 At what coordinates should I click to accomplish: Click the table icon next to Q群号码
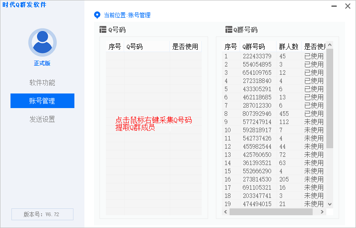tap(229, 30)
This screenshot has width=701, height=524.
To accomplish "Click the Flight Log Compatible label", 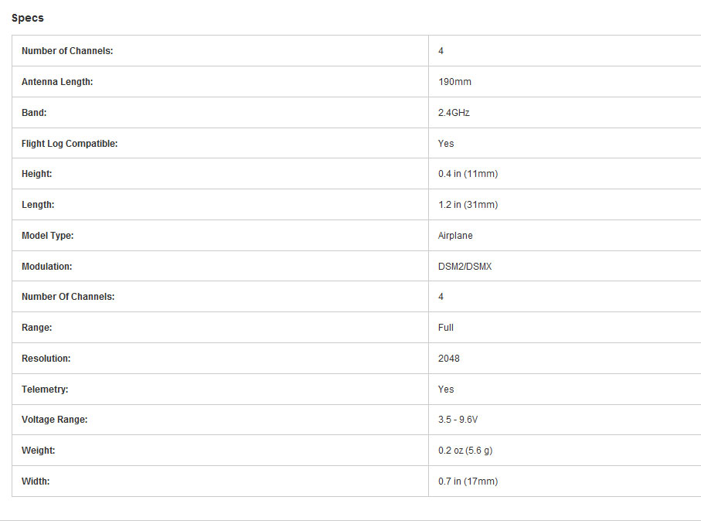I will point(70,144).
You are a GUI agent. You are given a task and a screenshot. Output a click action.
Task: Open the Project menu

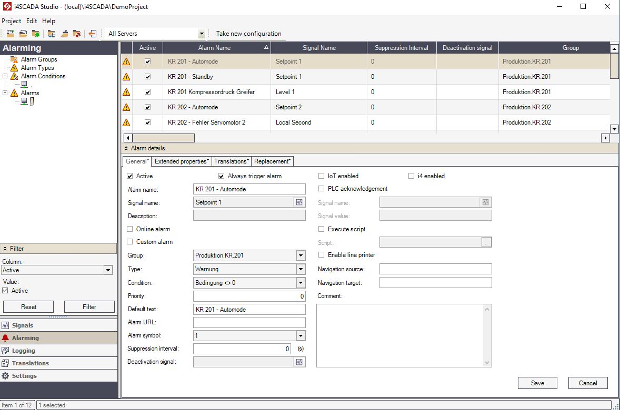(11, 21)
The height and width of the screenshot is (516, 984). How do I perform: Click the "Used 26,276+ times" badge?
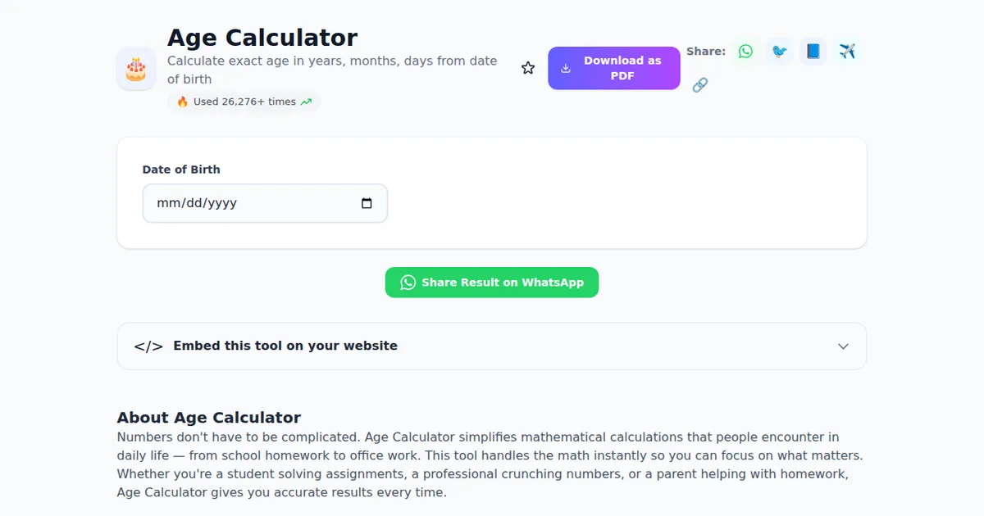click(244, 102)
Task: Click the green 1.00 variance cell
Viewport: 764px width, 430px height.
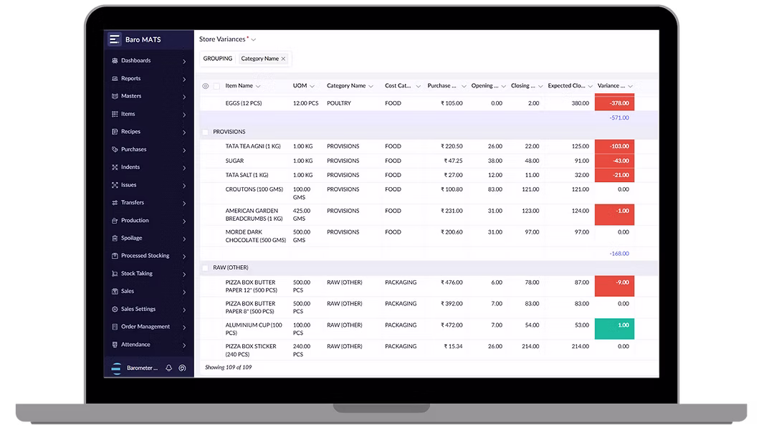Action: [614, 329]
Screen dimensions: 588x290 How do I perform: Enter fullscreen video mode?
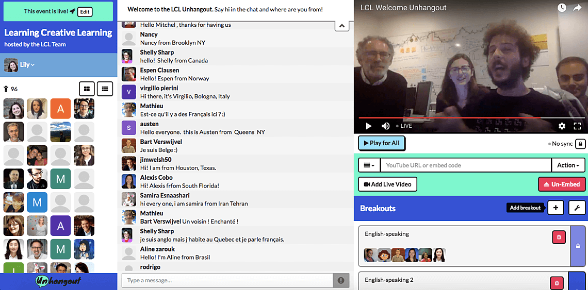click(578, 126)
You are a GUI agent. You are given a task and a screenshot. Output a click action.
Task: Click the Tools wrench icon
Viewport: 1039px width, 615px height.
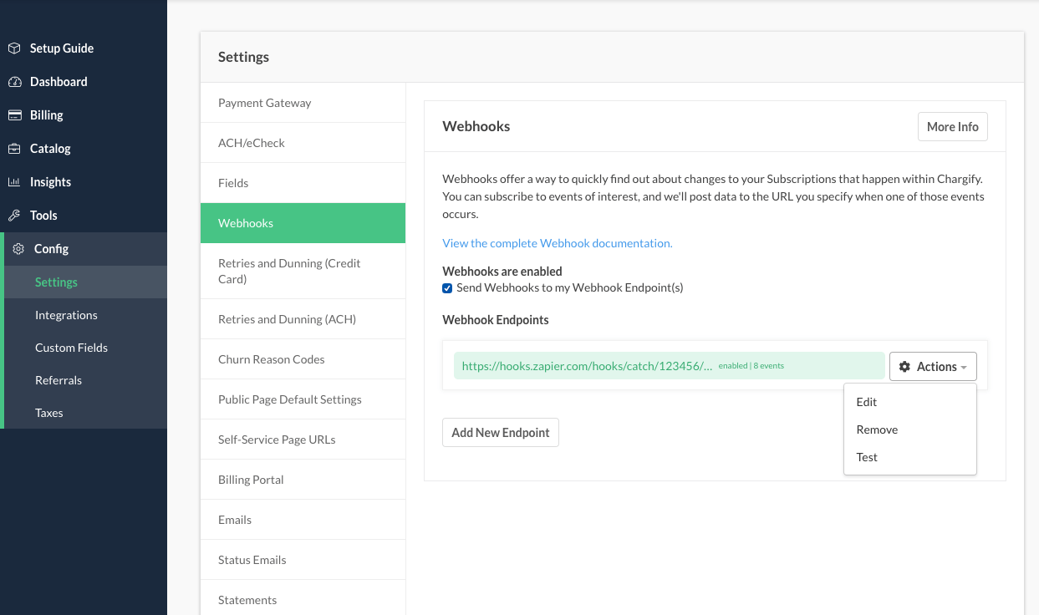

====

WHAT YOU SHOULD DO:
An acceptable answer holds exactly the lines from the one with "Screen dimensions: 588x290" through the end of the entries above, both ends kept, and no pictures at all.

TASK RESPONSE:
Screen dimensions: 588x290 How do I perform: Enter fullscreen video mode?
click(578, 126)
You are a GUI agent. You are given a task and a screenshot. Output a click action.
Task: Click the Tools wrench icon
Viewport: 1039px width, 615px height.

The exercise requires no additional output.